Anschließend folgt eine steile Abwärtsphase und bei mir beginnt der mental härteste Teil des Laufs. Die ersten 25 Kilometer waren anstrengend, das merke ich schon. Zwar versuche ich mich damit zu trösten, dass ich von mehreren Seiten gehört hatte, dass bei km 25 der schwierigste Teil geschafft sei. Aber es kommen halt noch fast 50 km, uff. Bei dem Gedanken stehen mir nachgerade die Haare zu Berge…
Doch weiter geht´s. Tom stellt mir den tollsten VP der Strecke, die Ebertswiese bei Kilometer 36, in Aussicht – mit Jahrmarktcharakter (bin gespannt) und Würstchen (lässt mich kalt). Bei Ankunft muss ich feststellen, der VP ist wirklich nett, schon schade, dass wir nicht länger verweilen können. Matze stürzt sich auf die Würstchen. Ich nehme lieber die Äpfel, was auch ein Fehler war. Bitte: Falls irgendjemand mal einen Lauf mit mir macht, bitte erinnert mich daran, dass ich Äpfel konsequent zu meiden habe und besser zu Bananen greife. Die schmecken mir zwar anders als Äpfel nicht, von denen kriege ich aber immerhin keine Magenschmerzen. Aua.

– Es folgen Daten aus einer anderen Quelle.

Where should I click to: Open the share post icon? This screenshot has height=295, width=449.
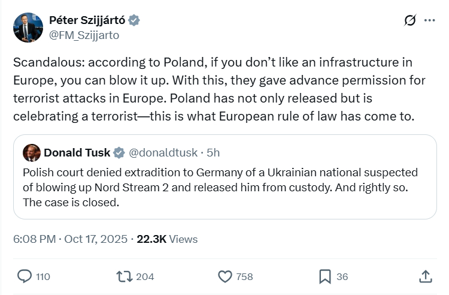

Ein Hauch von Starlight Express
Als wir Kilometer 40 passieren, freue ich mich darüber, mehr als die halbe Strecke geschafft zu haben. Tom freut sich auch: „Ich fühle mich, als wäre ich grad erst losgelaufen!“. Jaja, auf das Laufniveau möchte ich auch mal… Andererseits kann es so schlimm zumindest nach außen auch wieder nicht aussehen. Denn kurze Zeit später passieren wir ein Touristenehepaar und ich höre, wie er ihr zuraunt: „Guck mal, die sehen aus, als seien sie gerade erst aus dem Bus ausgestiegen…“ Vielen Dank für die Blumen, das gibt gerade enormen Auftrieb. Ist auch bitter nötig, denn auch streckenmäßig geht es wieder bergauf. Bei steileren Passagen erbarmt Tom sich meiner und reicht immer wieder seine Hand nach hinten, um mich ein Stück zu ziehen, was ihm häufig die Frage einbringt: „Darf ich an die andere Hand?“ – und zwar nicht nur von den Mädels auf der Strecke ;-). Ich fühle mich durch das Ankoppelmanöver derweil an den Starlight Express erinnert (wer das Musical kennt: Tom als rasende Dampflok Rusty, ausgestoppt durch Sonja Red Carboose, den Bremswagen…).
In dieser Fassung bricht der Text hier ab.